Ela descia as escadas quando a viu, sentada em um dos
degraus, imóvel.
Conhecia a outra e nela se reconheceu: talvez fossem os
ombros largos, o hábito de sentar-se no chão sem pudores, ou a grandeza física
encolhida e estática. A outra olhava para algum lugar que não estava ali, na
distância física. Era um ponto entre andares não tão frequentados, e por isso
duas mulheres grandes sentadas não seriam obstáculo de mesma proporção. Ela
hesitou, pensando que não era problema seu (e não era), que talvez fosse
atrapalhar mais que ajudar (talvez fosse) e que estava atrasada (mentira desencorajadora).
E foi a desculpa do horário que a deteve.
Naquela noite, a ansiedade havia repousado em seu estômago
com a leveza de um elefante bêbado, e ela se pegara pensando que talvez, se não
tivesse a necessidade de dormir, suas tarefas seriam cumpridas de forma mais
satisfatória, num desejo secreto de ter um pouco mais de sua humanidade
arrebatada por um sistema frio e robótico. Mas ela era humana, apesar de tudo.
Se nem sempre a empatia dá frutos, ela deveria ao menos tentar. Então
sentou-se, ela e a outra, agora lado a lado.
A outra percebeu que estava acompanhada, mas mexeu a cabeça
devagar, dirigiu um pequeno olhar a ela e voltou ao ponto metafísico, toda
pálida e olhos mortos.
Tossidela.
- Tudo bem com você?
Palavras vãs de encontros inesperados, é sabido, mas o tom
empregado sugeria algo mais. O desinteresse usual havia sido substituído por
uma urgência delicada, dessas que permite a resposta e a fuga.

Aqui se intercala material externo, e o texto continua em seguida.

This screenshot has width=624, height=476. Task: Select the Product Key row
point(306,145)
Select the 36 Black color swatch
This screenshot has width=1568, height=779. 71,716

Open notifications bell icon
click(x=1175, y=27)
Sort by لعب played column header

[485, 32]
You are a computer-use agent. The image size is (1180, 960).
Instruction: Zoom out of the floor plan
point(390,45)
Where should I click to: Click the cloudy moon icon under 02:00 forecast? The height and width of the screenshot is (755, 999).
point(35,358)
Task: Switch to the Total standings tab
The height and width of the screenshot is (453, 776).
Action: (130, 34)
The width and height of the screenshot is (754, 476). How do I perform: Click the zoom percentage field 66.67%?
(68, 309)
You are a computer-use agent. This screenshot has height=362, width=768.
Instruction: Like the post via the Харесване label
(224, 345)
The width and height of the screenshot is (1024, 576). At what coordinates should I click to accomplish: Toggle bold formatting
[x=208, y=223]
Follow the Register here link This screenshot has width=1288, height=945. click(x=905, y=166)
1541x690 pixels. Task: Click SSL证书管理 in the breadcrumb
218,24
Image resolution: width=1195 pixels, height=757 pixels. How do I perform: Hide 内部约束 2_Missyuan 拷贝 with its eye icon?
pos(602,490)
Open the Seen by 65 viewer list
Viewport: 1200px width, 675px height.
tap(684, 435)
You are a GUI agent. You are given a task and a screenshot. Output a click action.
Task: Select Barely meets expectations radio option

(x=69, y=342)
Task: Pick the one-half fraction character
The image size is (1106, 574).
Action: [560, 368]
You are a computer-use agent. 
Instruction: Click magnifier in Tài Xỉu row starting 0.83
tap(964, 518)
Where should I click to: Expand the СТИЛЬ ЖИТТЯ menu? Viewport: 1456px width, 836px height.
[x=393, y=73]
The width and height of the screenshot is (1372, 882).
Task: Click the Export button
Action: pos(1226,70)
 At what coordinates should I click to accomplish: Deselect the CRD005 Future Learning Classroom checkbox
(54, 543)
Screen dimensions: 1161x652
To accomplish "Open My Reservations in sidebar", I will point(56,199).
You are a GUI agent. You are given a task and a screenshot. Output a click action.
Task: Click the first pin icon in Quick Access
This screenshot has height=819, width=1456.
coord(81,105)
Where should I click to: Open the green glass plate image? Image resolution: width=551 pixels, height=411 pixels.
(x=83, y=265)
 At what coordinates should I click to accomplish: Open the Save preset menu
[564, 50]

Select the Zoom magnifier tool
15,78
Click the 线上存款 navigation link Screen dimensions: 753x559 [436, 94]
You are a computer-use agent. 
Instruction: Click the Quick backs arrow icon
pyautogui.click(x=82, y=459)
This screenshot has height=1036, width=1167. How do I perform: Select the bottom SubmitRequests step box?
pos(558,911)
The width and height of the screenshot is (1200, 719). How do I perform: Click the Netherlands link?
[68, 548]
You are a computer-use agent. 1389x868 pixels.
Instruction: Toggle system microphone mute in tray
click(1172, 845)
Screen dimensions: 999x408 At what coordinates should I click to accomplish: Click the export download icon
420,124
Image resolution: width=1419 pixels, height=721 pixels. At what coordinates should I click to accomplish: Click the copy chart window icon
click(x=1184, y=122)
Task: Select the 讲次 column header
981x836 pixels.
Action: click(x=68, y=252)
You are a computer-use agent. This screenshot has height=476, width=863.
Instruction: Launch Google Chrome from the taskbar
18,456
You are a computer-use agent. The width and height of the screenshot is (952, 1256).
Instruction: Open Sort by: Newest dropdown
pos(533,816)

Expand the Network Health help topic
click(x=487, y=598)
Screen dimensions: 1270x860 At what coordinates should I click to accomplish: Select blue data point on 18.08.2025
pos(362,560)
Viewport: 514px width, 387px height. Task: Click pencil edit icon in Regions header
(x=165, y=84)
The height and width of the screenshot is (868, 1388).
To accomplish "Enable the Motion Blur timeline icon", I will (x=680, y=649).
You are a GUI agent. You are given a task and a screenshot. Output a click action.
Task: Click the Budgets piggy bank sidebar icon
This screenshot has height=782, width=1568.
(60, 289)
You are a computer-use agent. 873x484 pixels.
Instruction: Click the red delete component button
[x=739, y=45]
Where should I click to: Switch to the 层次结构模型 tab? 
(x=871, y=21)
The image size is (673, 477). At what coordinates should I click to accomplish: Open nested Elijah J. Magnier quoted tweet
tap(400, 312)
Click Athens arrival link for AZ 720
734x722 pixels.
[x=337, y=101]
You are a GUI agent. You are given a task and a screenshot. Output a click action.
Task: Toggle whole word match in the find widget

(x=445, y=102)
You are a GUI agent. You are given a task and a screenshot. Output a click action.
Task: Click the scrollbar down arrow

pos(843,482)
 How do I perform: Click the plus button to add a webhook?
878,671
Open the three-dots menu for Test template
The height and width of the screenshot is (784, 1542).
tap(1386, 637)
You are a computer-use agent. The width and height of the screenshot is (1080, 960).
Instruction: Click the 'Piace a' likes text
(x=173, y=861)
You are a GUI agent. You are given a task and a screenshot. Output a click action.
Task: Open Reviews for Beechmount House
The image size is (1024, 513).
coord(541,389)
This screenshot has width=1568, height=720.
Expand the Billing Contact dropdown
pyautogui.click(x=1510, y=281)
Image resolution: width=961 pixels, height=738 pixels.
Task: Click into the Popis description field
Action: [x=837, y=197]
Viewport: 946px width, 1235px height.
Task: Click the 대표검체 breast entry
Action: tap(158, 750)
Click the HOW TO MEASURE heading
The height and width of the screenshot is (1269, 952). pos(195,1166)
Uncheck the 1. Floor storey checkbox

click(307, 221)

A outra nada disse, olhos se liquefazendo. Os segundos
seguiram seu desfile inexorável até que a outra, muito devagar, dobrou o braço
direito para a frente. Esticava e dobrava os dedos lentamente, ela observando que
o ar ao redor da outra parecia mais denso, água de um aquário invisível
impregnando seu microuniverso de lentidão. Era uma valsa estranha, essa de
unhas, cotovelo e pulso, num pequeno espetáculo tenso e inútil - redescoberta
de algo que não foi, e nunca seria...
- Dói.
Ela sobressaltou-se com o som mínguo e repentino, três
letras agonizantes proferido pela outra, que agora abaixava a cabeça, tremendo
microscopicamente.
Ela segurou o braço da outra com mínima força, quase
prendendo a respiração para que não se afastasse. Mas a outra mal
percebia, imersa em si.
- Onde dói?
A outra fitou-a num rompante, e esse seria o único contato
visual que teriam naquela tarde.
- Viver. Dói.
A frase foi entrecortada pela respiração da outra, puxando o
ar para chorar, o colo avermelhado e as lágrimas grossas sacudindo-a. Tudo num
silêncio violento, o pranto mudo que rasga de dentro pra fora.
Ela assustada passou a mão pelos ombros da outra, sempre ela
e sempre a outra, duas entidades separadas por uma distância tão invisível
quanto arrasadora.
E então, nesse segundo antes de levantar-se desconcertada
por tamanha dor inalcançável, ela percebeu algo espantoso. Tão espantoso que
por aquele momento teria gasto todas as suas economias para guardá-lo consigo,
num refúgio mais confiável que a memória. Mas não havia nada a ser feito porque
as melhores fotos só acontecem havendo o fotógrafo sábio, o instante irrepetível
e a câmera em mãos. Ela não tinha nada disso, e a outra destilava seu paradoxo
por pouco tempo: mesmo estando na presença d’ela, a outra estava sozinha. Deixada para trás em si mesma, não havia nada a ser feito, e ela precisou abandoná-la
mais uma vez, transbordada. Era humanidade demais.